In the early stages, many stepparents look at the situation with the children as occasional visits and an outing here and there. They’re in what I call the ‘getting going stage’. It’s a sort of fantasy time that many of us go through.
But what happens when that ‘high on love’ feeling begins to fade?
It doesn’t take long for a new stepparent to work things out. It’s simple. He’s a package deal. The realities of calls from the children’s mother, school events and keeping everyone happy during summer holidays soon hits home. And that leaves you with a question.
Who am I in this relationship for?
You’re in this relationship because you fell in love. You’re in this relationship for your partner. But now there’s something new to face. The children are there to stay.
And what does that mean exactly?
It means they’re going to be around. It means you might feel pushed out or neglected at times. Weekends, Christmas, Easter, birthdays and those summer breaks, these are the moments you can often find yourself wondering about the complications, the headaches, the bickering between kids, your role, and that biggy: do I really fit in here?
If you haven’t been keeping your relationship strong – fresh and alive – you can, during these times, begin to wonder what you’re in it for. You might even wonder if you can or want to really stick it out.
But it doesn’t need to be that way. Indeed, for lots of stepparents, it isn’t. Being a stepparent can be very rewarding and enjoyable. If the stepfamily functions well you get time with your partner when they’re with their other parent. You get to enjoy your part in the kid’s adventures. You get to see these young people grow and develop and become adaptable, flexible, confident and compassionate men and women.

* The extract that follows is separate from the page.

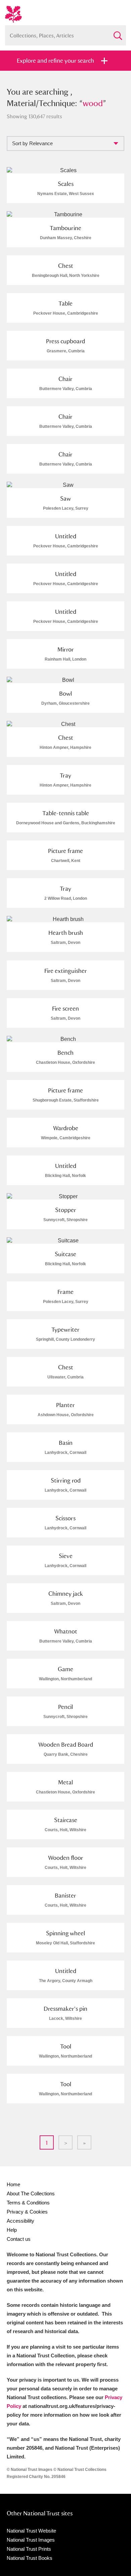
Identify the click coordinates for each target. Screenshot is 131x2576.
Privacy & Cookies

One of the most important ways to prevent yourself from getting to the stage where you’re wondering if you can stick it out is to nurture your relationship, keeping it strong and alive.
So here are my top 5 tips for making sure you’ve got plenty of emotional energy in your relationship to breeze through the tough times.
- Have a vision. Talk with your partner about your joint vision and dreams for the future. Know where you both want to go and how you’d like life to be.
- Make plans for the future, whether it be for the next 3 months or 3 years. Have something to look forward to together. A common goal.
- Give each other compliments spontaneously, especially in front of the children. This shows them how important you are to each other.
- Book in special time alone together. Make a date to go out or just have a romantic night in. Treat this as a special event and get excited about it.
- Remind each other regularly about what it is you love about each other. What you appreciate and are grateful for.
Here’s a bonus tip!
- Talk through your worries and concerns. Don’t let things fester. Have lots of open conversations and communicate your needs and listen to his.